-- TASK TO CARRY OUT --
Please report how many lines in the data underneath hold the word "agent", with no other text.

-- AVAILABLE DATA --
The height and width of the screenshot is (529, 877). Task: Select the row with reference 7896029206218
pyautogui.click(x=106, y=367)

---

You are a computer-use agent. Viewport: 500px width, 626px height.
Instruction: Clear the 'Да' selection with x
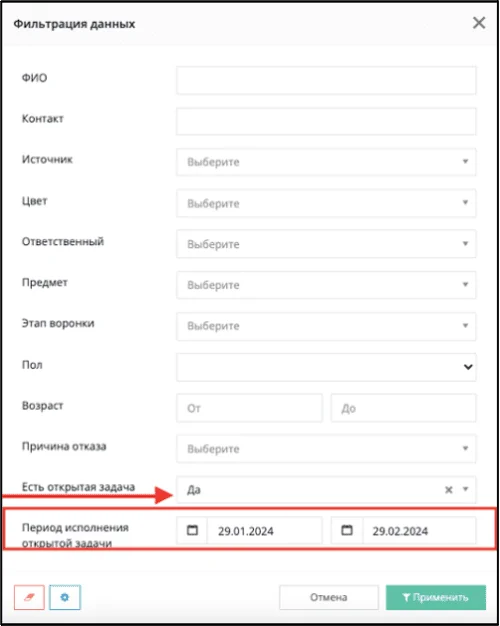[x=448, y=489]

==

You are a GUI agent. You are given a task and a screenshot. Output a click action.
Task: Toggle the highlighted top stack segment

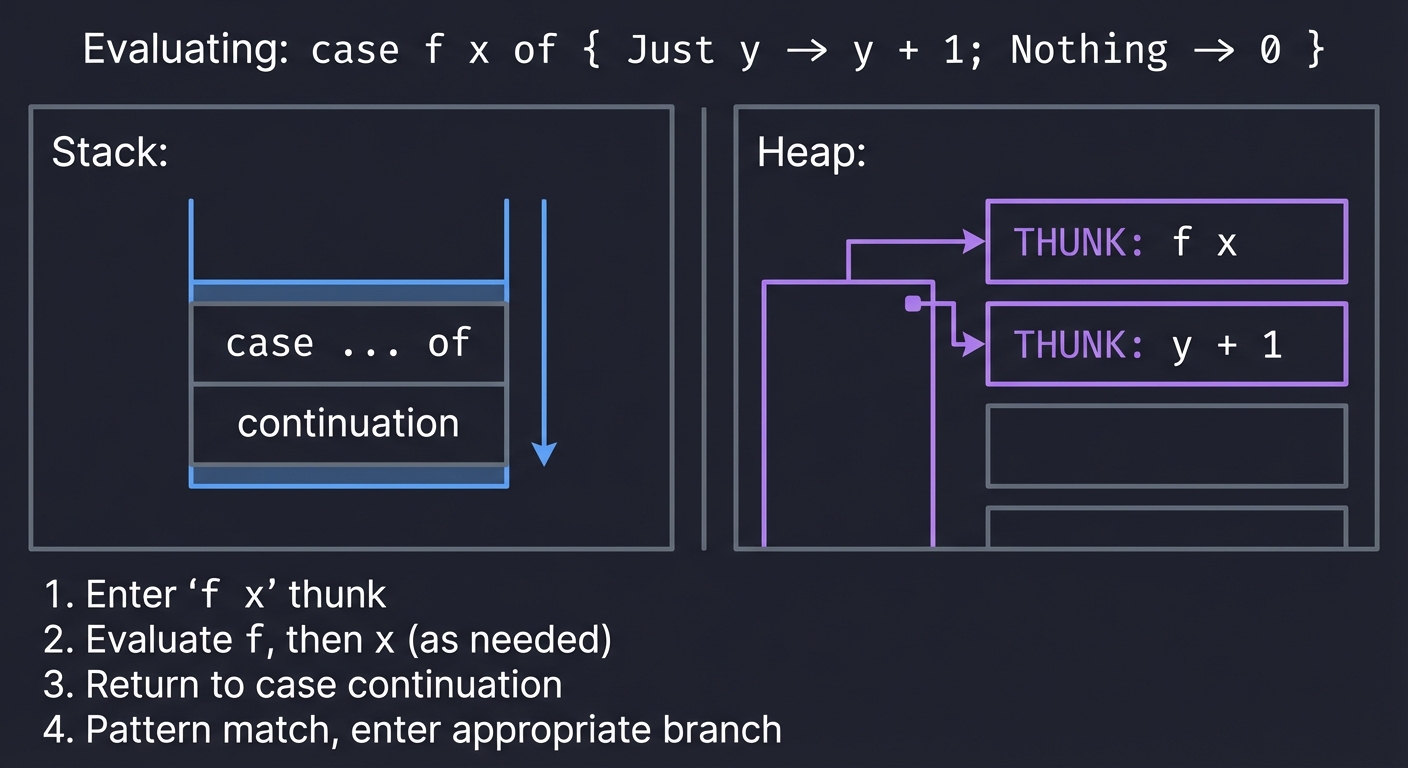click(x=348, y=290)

-- EXERCISE RESULT --
2